No offense taken with your comment on my story.  Here's the scoop on the fried chicken fiasco --

MIL was a very sweet person whom I adored.  She passed away Jan 2011 at age 98.  Much as I loved Mom, she was a mediocre cook on her best days. 

For example, her idea of cooking chicken was to coat the raw, unboned pieces in Bisquick, then boil them in oil for at least 1- 2 hours.  She also made "goulash" that was a full pound (dry weight) elbow mac cooked, then mixed with about a half pound of unseasoned hamburger meat and a half can of tomato soup.  The result was barely pink with tiny brown, flavorless bits thinly scattered throughout and no flavor since she didn't even add salt to the pasta water.  Her idea of turkey stuffing was a slice of bread, half a raw carrot and a quarter of an onion laid in the cavity of the turkey, which of course was roasted for at least 6 hours (thank goodness for the injected broth in most commercial turkeys!).   

Bless her heart, she simply had no real interest in the kitchen and less skill IMO.  Of course DH thought (as do most folks) that his mother's cooking was the best in the whole world.

I, on the other hand, was basically "raised in the kitchen" by a highly accomplished cook was was also very open to a wide variety of cuisines.  (My mom passed away Aug 2011).  One of Mama's favorite sayings in the face of a picky eater was, "You just haven't had ____ fixed the way you like it yet" and the next time she'd try a different recipe.   As a result, my family expected well prepared, flavorful meals when they arrived at DH and my house -- and that's exactly what they got.

DH insulted not only me, but my family, when he complained about that particular meal.  There were some very shocked faces at the table at the time, I can tell you.

Was I bitchy to make him responsible for his own meals?  Probably, but the "chicken episode" was symptomatic of quite a course of behavior early in the marriage to which I felt I had to put a quick stop.  DH needed to know where I drew the line (and I needed to know the same for him.)

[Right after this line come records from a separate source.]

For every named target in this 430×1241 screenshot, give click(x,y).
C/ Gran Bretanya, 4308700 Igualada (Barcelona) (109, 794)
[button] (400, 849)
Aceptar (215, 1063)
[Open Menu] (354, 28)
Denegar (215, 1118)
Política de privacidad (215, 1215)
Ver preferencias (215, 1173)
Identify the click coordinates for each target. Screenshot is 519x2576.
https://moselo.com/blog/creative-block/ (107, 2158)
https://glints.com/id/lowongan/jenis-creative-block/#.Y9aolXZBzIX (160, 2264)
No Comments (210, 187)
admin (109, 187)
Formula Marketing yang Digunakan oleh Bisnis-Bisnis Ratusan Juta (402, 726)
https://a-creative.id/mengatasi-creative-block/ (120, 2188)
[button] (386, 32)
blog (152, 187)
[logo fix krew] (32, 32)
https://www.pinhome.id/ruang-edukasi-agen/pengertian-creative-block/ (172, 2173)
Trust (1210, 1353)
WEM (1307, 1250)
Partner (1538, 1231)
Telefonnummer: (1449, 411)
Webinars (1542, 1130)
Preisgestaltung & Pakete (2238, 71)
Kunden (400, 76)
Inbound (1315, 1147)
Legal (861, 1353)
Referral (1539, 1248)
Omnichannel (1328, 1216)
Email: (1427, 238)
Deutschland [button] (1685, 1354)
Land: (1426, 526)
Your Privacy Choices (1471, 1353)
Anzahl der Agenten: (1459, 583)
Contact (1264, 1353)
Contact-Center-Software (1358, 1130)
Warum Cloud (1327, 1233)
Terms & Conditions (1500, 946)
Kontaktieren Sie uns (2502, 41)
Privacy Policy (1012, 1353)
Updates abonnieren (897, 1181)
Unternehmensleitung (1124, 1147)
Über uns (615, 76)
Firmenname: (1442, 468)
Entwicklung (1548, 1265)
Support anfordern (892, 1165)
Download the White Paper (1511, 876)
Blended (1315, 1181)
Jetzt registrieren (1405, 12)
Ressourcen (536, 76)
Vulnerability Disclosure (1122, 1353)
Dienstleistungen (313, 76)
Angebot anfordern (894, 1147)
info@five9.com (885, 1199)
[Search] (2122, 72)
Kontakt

BTW -- the ironing thing was meant to be a joke.  In point of fact, DH is an extraordinarily helpful mate around the house whom I praise constantly to his face and to my acquaintances.  He is one of the most intelligent folks I've met (4 degrees to my 3) and an absolute whiz financially.  We have been married 30 years and seem to have worked out most of the bugs, but there's always something new around the corner, right?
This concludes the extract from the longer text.